WRITTEN INSTRUCTION 1: In the CNN notes, what is meant by same convolution?
WRITTEN INSTRUCTION 2: Return everything in the CNN notes from "Basic structure of" down to "mode='constant', constant_values=(0, 0))", copied word for word.

TEXT EXTRACT:
Note: Gist hosted here.

import numpy as np
import matplotlib.pyplot as plt
%matplotlib inline

TODO:

Convolution Functions
- Zero padding
- Convolve window
- Forward convolution
- Backward Convolution
Pooling Function
- Forward pool
- Mask creation
- Value distribution
- Backward Pool

Basic structure of CNN

Zero Padding

To add zeros around the image matrix to prevent loss of features due to scaling down after one step of a convolution. Same Convolution: padding such that h-w of original image preserved after one layer.

def zero_pad(X, p):
    """
    params
    X: (n, nH, nW, nC) dims array representing a batch of images
    p: int, amount of padding around each image
    """
    pad_width = ((0, 0), (p, p), (p, p), (0, 0))
    X_p = np.pad(X, pad_width, mode='constant', constant_values=(0, 0))
    return X_p

An example of padding some sample data and demonstrating.

GIVEN ENTRIES:
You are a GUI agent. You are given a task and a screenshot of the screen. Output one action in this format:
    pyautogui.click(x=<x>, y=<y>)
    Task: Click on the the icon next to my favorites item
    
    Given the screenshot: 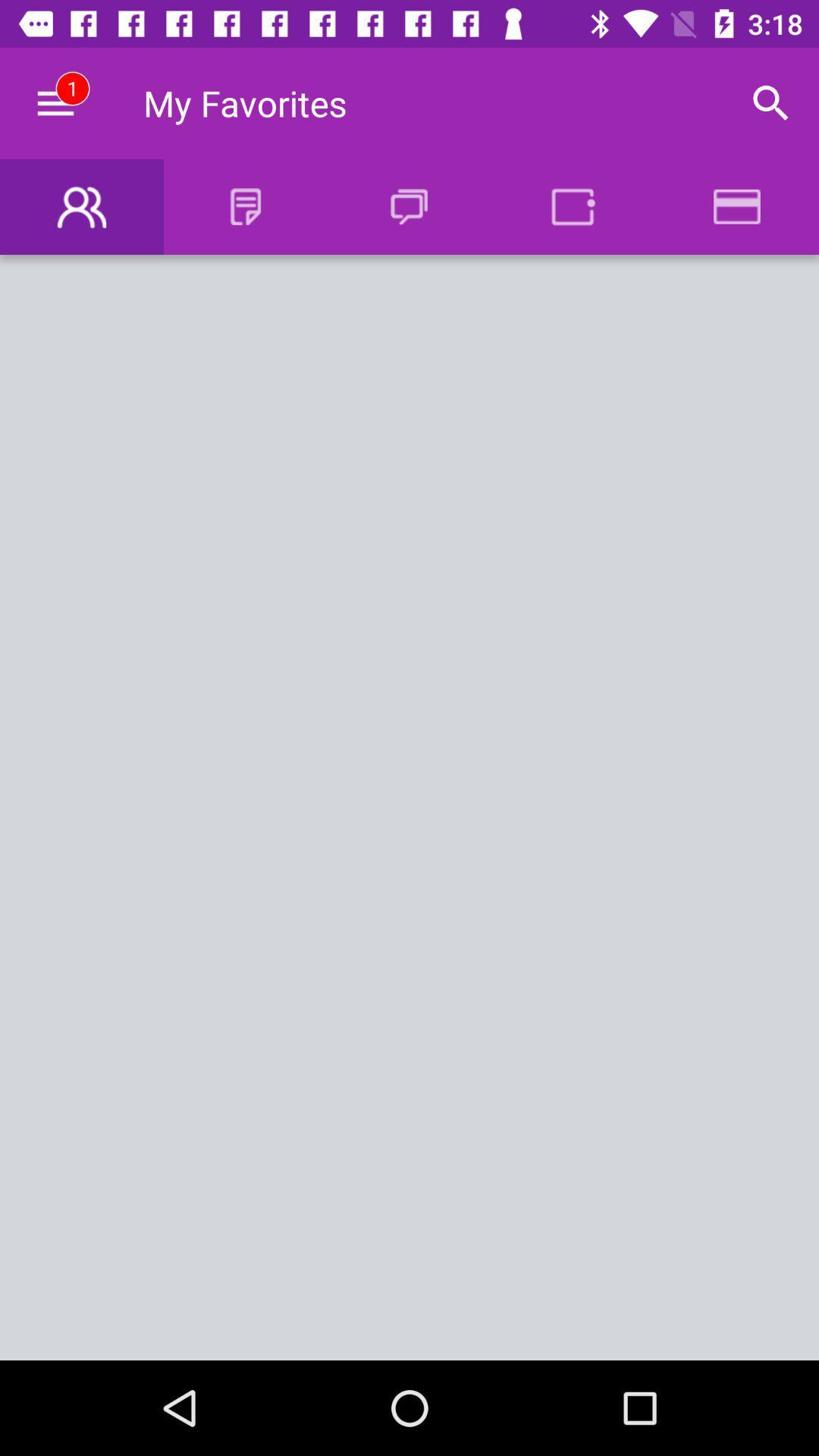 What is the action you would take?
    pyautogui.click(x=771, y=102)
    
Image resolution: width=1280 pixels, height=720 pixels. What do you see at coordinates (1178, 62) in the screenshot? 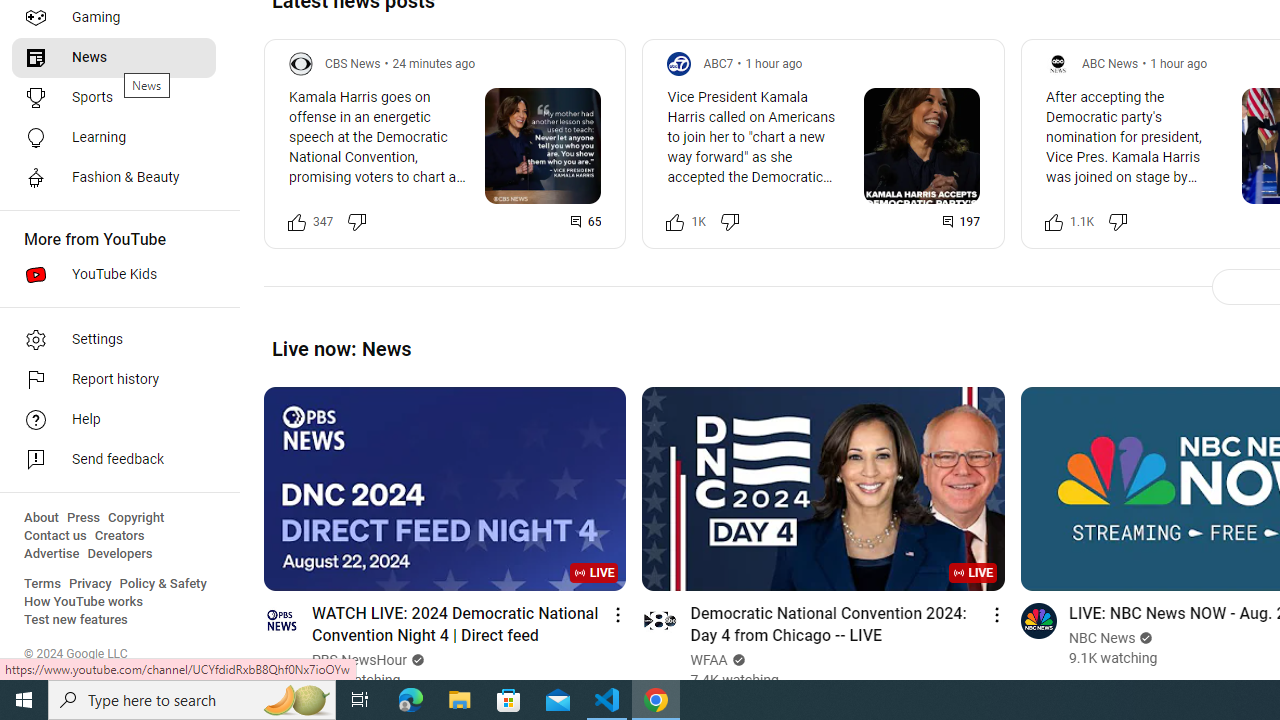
...
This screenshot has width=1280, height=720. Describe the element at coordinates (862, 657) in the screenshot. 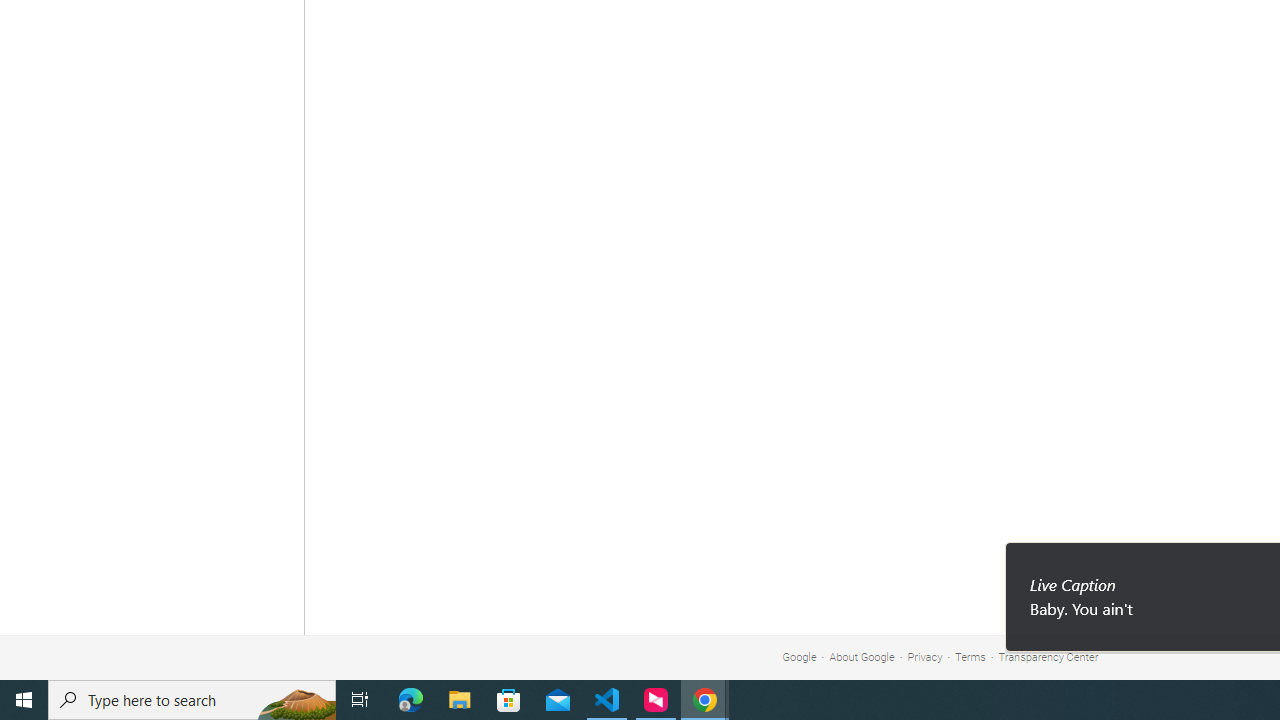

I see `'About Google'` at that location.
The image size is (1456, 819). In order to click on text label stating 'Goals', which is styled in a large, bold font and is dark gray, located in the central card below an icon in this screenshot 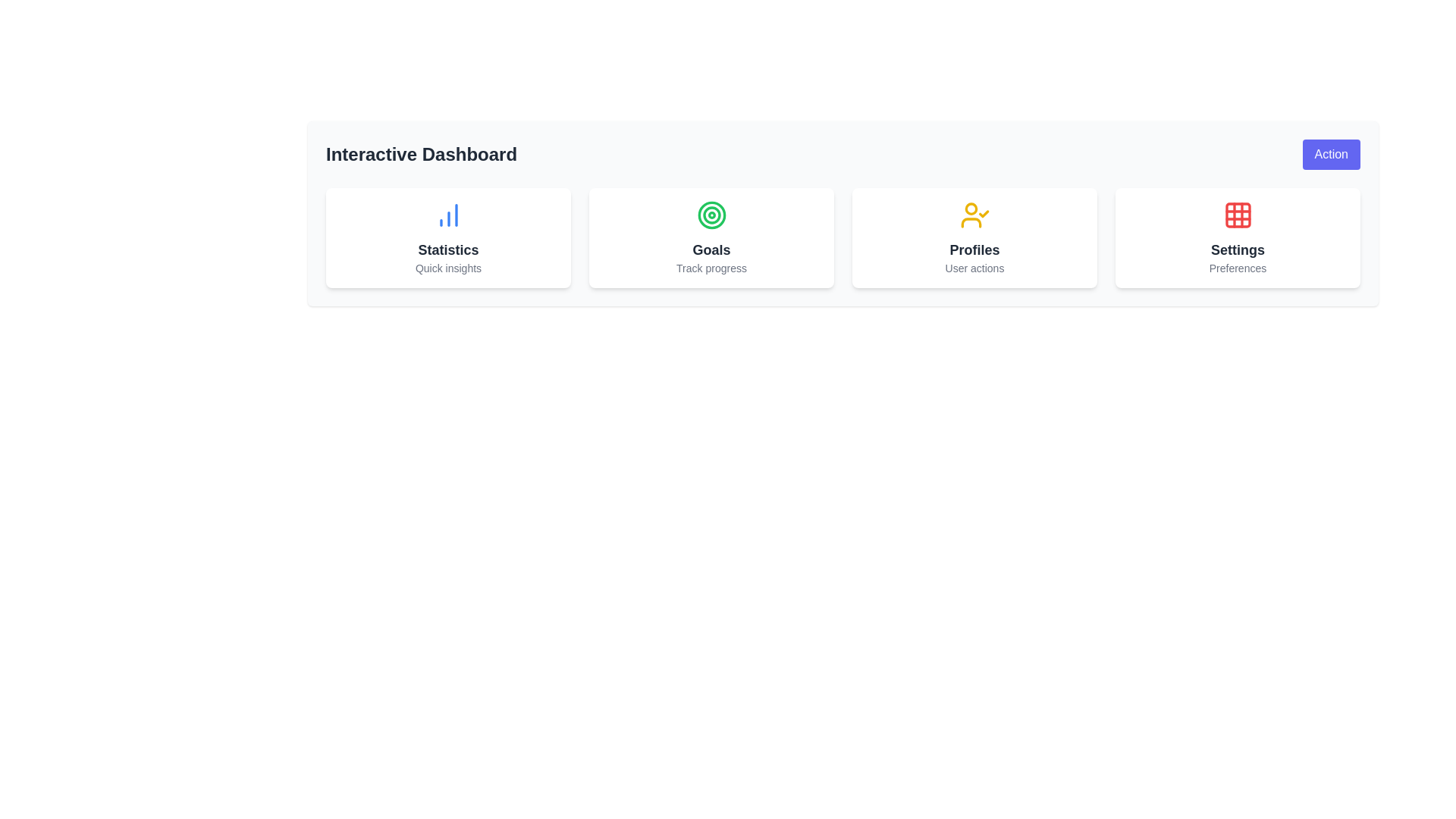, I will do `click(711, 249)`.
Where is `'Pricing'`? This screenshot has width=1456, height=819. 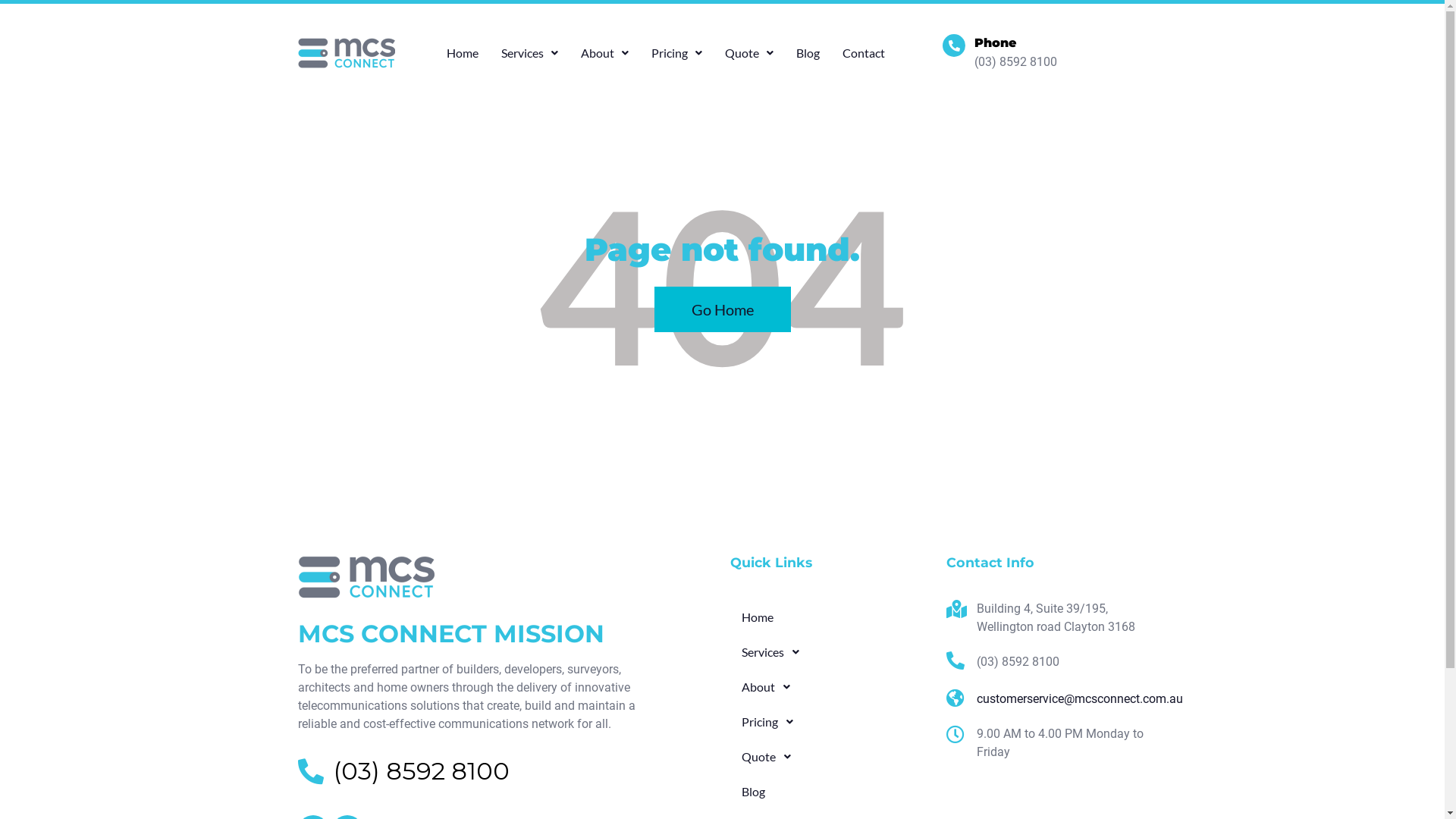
==
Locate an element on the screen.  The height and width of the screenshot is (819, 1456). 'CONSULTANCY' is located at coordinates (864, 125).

RIGHT ANSWER 1: Padding chosen so that the height and width of the original image are preserved after one layer.

RIGHT ANSWER 2:
Basic structure of CNN

Zero Padding

To add zeros around the image matrix to prevent loss of features due to scaling down after one step of a convolution. Same Convolution: padding such that h-w of original image preserved after one layer.

def zero_pad(X, p):
    """
    params
    X: (n, nH, nW, nC) dims array representing a batch of images
    p: int, amount of padding around each image
    """
    pad_width = ((0, 0), (p, p), (p, p), (0, 0))
    X_p = np.pad(X, pad_width, mode='constant', constant_values=(0, 0))